» **Exercise**: Repeat the listing below in full, keeping every character as it is.

» **Supplied information**:
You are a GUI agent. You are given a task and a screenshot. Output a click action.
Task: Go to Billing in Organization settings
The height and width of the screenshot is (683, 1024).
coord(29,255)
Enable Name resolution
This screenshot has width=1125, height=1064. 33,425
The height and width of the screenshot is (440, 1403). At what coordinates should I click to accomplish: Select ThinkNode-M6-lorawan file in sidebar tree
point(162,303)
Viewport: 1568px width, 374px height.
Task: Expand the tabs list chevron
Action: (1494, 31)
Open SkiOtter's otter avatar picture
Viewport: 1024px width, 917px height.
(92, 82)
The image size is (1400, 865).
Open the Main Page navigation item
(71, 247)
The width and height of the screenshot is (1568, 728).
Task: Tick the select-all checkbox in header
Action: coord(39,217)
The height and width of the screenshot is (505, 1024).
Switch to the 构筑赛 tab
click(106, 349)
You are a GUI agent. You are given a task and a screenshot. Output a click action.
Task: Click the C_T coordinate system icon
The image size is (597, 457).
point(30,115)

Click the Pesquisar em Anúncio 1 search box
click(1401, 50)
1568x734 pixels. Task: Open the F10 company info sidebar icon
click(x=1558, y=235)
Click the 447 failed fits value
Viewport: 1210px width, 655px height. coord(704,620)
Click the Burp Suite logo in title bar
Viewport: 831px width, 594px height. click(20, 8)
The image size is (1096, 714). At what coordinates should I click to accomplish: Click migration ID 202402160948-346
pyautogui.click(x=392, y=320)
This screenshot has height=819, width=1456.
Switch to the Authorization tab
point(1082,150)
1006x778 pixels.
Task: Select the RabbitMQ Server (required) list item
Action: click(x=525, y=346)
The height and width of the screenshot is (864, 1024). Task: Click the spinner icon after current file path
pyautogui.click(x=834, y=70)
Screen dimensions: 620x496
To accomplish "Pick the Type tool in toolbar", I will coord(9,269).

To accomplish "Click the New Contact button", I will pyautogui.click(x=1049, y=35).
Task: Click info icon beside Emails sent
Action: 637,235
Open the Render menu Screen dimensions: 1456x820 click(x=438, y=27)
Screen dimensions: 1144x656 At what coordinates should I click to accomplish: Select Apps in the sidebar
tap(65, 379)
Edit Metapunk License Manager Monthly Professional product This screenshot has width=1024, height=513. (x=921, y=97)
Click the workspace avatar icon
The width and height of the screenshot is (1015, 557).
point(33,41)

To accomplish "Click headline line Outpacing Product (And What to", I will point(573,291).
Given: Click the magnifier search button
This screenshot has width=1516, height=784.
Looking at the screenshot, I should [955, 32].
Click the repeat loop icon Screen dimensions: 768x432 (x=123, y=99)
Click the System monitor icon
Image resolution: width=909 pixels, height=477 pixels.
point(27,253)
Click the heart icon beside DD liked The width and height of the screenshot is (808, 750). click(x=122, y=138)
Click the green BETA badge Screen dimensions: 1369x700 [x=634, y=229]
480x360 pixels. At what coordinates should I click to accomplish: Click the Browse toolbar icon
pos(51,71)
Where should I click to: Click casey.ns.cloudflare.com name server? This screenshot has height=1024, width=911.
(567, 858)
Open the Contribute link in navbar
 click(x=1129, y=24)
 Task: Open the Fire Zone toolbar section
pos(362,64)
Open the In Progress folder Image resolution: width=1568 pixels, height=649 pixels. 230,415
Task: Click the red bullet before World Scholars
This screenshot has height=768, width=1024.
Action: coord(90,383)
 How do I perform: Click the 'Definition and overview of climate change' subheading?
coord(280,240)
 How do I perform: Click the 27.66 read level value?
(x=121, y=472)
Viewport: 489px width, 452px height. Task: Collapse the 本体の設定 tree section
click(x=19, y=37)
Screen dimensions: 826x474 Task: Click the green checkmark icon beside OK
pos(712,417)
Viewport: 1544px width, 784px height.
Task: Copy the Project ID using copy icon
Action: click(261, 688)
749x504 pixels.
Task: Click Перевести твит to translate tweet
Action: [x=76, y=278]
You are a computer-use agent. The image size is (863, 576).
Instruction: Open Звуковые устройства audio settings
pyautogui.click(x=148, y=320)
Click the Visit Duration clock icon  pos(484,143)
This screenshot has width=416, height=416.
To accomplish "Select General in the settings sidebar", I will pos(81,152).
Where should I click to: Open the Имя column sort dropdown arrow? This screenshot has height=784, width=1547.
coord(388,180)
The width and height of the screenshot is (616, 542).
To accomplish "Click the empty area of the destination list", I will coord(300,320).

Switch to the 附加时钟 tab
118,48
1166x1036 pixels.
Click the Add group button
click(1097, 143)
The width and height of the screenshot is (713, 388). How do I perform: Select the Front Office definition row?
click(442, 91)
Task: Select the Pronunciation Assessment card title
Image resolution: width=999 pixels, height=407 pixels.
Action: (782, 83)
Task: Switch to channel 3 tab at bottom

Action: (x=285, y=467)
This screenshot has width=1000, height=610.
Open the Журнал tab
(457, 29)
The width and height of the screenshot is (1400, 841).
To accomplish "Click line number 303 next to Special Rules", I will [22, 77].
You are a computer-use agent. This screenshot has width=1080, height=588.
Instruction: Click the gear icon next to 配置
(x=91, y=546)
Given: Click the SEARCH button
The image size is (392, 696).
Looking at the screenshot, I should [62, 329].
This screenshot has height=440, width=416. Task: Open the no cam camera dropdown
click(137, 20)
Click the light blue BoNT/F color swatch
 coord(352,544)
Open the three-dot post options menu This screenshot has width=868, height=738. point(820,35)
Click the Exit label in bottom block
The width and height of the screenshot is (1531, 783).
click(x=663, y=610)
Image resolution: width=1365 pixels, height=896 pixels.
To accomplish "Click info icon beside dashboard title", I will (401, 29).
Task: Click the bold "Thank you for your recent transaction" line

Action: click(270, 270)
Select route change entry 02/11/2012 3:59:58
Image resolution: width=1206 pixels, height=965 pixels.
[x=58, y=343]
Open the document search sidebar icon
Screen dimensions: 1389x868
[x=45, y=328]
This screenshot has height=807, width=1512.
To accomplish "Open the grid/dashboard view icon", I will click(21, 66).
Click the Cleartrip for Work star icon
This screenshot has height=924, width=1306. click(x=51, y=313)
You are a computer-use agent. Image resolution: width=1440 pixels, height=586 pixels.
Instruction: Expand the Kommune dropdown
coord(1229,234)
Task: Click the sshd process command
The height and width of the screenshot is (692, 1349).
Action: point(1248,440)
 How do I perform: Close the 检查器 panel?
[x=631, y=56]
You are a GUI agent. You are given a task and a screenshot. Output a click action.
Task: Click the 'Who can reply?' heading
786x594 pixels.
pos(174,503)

» **Solution to this task**:
You are a GUI agent. You are given a task and a screenshot. Output a click action.
Task: Go to Billing in Organization settings
The height and width of the screenshot is (683, 1024).
coord(29,255)
Enable Name resolution
This screenshot has width=1125, height=1064. 33,425
The height and width of the screenshot is (440, 1403). At what coordinates should I click to accomplish: Select ThinkNode-M6-lorawan file in sidebar tree
point(162,303)
Viewport: 1568px width, 374px height.
Task: Expand the tabs list chevron
Action: (1494, 31)
Open SkiOtter's otter avatar picture
Viewport: 1024px width, 917px height.
(92, 82)
The image size is (1400, 865).
Open the Main Page navigation item
(71, 247)
The width and height of the screenshot is (1568, 728).
Task: Tick the select-all checkbox in header
Action: coord(39,217)
The height and width of the screenshot is (505, 1024).
Switch to the 构筑赛 tab
click(106, 349)
You are a GUI agent. You are given a task and a screenshot. Output a click action.
Task: Click the C_T coordinate system icon
The image size is (597, 457).
point(30,115)

Click the Pesquisar em Anúncio 1 search box
click(1401, 50)
1568x734 pixels. Task: Open the F10 company info sidebar icon
click(x=1558, y=235)
Click the 447 failed fits value
Viewport: 1210px width, 655px height. coord(704,620)
Click the Burp Suite logo in title bar
Viewport: 831px width, 594px height. click(20, 8)
The image size is (1096, 714). At what coordinates should I click to accomplish: Click migration ID 202402160948-346
pyautogui.click(x=392, y=320)
This screenshot has height=819, width=1456.
Switch to the Authorization tab
point(1082,150)
1006x778 pixels.
Task: Select the RabbitMQ Server (required) list item
Action: click(x=525, y=346)
The height and width of the screenshot is (864, 1024). Task: Click the spinner icon after current file path
pyautogui.click(x=834, y=70)
Screen dimensions: 620x496
To accomplish "Pick the Type tool in toolbar", I will coord(9,269).

To accomplish "Click the New Contact button", I will pyautogui.click(x=1049, y=35).
Task: Click info icon beside Emails sent
Action: 637,235
Open the Render menu Screen dimensions: 1456x820 click(x=438, y=27)
Screen dimensions: 1144x656 At what coordinates should I click to accomplish: Select Apps in the sidebar
tap(65, 379)
Edit Metapunk License Manager Monthly Professional product This screenshot has width=1024, height=513. (x=921, y=97)
Click the workspace avatar icon
The width and height of the screenshot is (1015, 557).
point(33,41)

To accomplish "Click headline line Outpacing Product (And What to", I will point(573,291).
Given: Click the magnifier search button
This screenshot has width=1516, height=784.
Looking at the screenshot, I should [955, 32].
Click the repeat loop icon Screen dimensions: 768x432 (x=123, y=99)
Click the System monitor icon
Image resolution: width=909 pixels, height=477 pixels.
point(27,253)
Click the heart icon beside DD liked The width and height of the screenshot is (808, 750). click(x=122, y=138)
Click the green BETA badge Screen dimensions: 1369x700 [x=634, y=229]
480x360 pixels. At what coordinates should I click to accomplish: Click the Browse toolbar icon
pos(51,71)
Where should I click to: Click casey.ns.cloudflare.com name server? This screenshot has height=1024, width=911.
(567, 858)
Open the Contribute link in navbar
 click(x=1129, y=24)
 Task: Open the Fire Zone toolbar section
pos(362,64)
Open the In Progress folder Image resolution: width=1568 pixels, height=649 pixels. 230,415
Task: Click the red bullet before World Scholars
This screenshot has height=768, width=1024.
Action: coord(90,383)
 How do I perform: Click the 'Definition and overview of climate change' subheading?
coord(280,240)
 How do I perform: Click the 27.66 read level value?
(x=121, y=472)
Viewport: 489px width, 452px height. Task: Collapse the 本体の設定 tree section
click(x=19, y=37)
Screen dimensions: 826x474 Task: Click the green checkmark icon beside OK
pos(712,417)
Viewport: 1544px width, 784px height.
Task: Copy the Project ID using copy icon
Action: click(261, 688)
749x504 pixels.
Task: Click Перевести твит to translate tweet
Action: [x=76, y=278]
You are a computer-use agent. The image size is (863, 576).
Instruction: Open Звуковые устройства audio settings
pyautogui.click(x=148, y=320)
Click the Visit Duration clock icon  pos(484,143)
This screenshot has width=416, height=416.
To accomplish "Select General in the settings sidebar", I will pos(81,152).
Where should I click to: Open the Имя column sort dropdown arrow? This screenshot has height=784, width=1547.
coord(388,180)
The width and height of the screenshot is (616, 542).
To accomplish "Click the empty area of the destination list", I will coord(300,320).

Switch to the 附加时钟 tab
118,48
1166x1036 pixels.
Click the Add group button
click(1097, 143)
The width and height of the screenshot is (713, 388). How do I perform: Select the Front Office definition row?
click(442, 91)
Task: Select the Pronunciation Assessment card title
Image resolution: width=999 pixels, height=407 pixels.
Action: (782, 83)
Task: Switch to channel 3 tab at bottom

Action: (x=285, y=467)
This screenshot has width=1000, height=610.
Open the Журнал tab
(457, 29)
The width and height of the screenshot is (1400, 841).
To accomplish "Click line number 303 next to Special Rules", I will [22, 77].
You are a computer-use agent. This screenshot has width=1080, height=588.
Instruction: Click the gear icon next to 配置
(x=91, y=546)
Given: Click the SEARCH button
The image size is (392, 696).
Looking at the screenshot, I should [62, 329].
This screenshot has height=440, width=416. Task: Open the no cam camera dropdown
click(137, 20)
Click the light blue BoNT/F color swatch
 coord(352,544)
Open the three-dot post options menu This screenshot has width=868, height=738. point(820,35)
Click the Exit label in bottom block
The width and height of the screenshot is (1531, 783).
click(x=663, y=610)
Image resolution: width=1365 pixels, height=896 pixels.
To accomplish "Click info icon beside dashboard title", I will (401, 29).
Task: Click the bold "Thank you for your recent transaction" line

Action: click(270, 270)
Select route change entry 02/11/2012 3:59:58
Image resolution: width=1206 pixels, height=965 pixels.
[x=58, y=343]
Open the document search sidebar icon
Screen dimensions: 1389x868
[x=45, y=328]
This screenshot has height=807, width=1512.
To accomplish "Open the grid/dashboard view icon", I will click(21, 66).
Click the Cleartrip for Work star icon
This screenshot has height=924, width=1306. click(x=51, y=313)
You are a computer-use agent. Image resolution: width=1440 pixels, height=586 pixels.
Instruction: Expand the Kommune dropdown
coord(1229,234)
Task: Click the sshd process command
The height and width of the screenshot is (692, 1349).
Action: point(1248,440)
 How do I perform: Close the 检查器 panel?
[x=631, y=56]
You are a GUI agent. You are given a task and a screenshot. Output a click action.
Task: Click the 'Who can reply?' heading
786x594 pixels.
pos(174,503)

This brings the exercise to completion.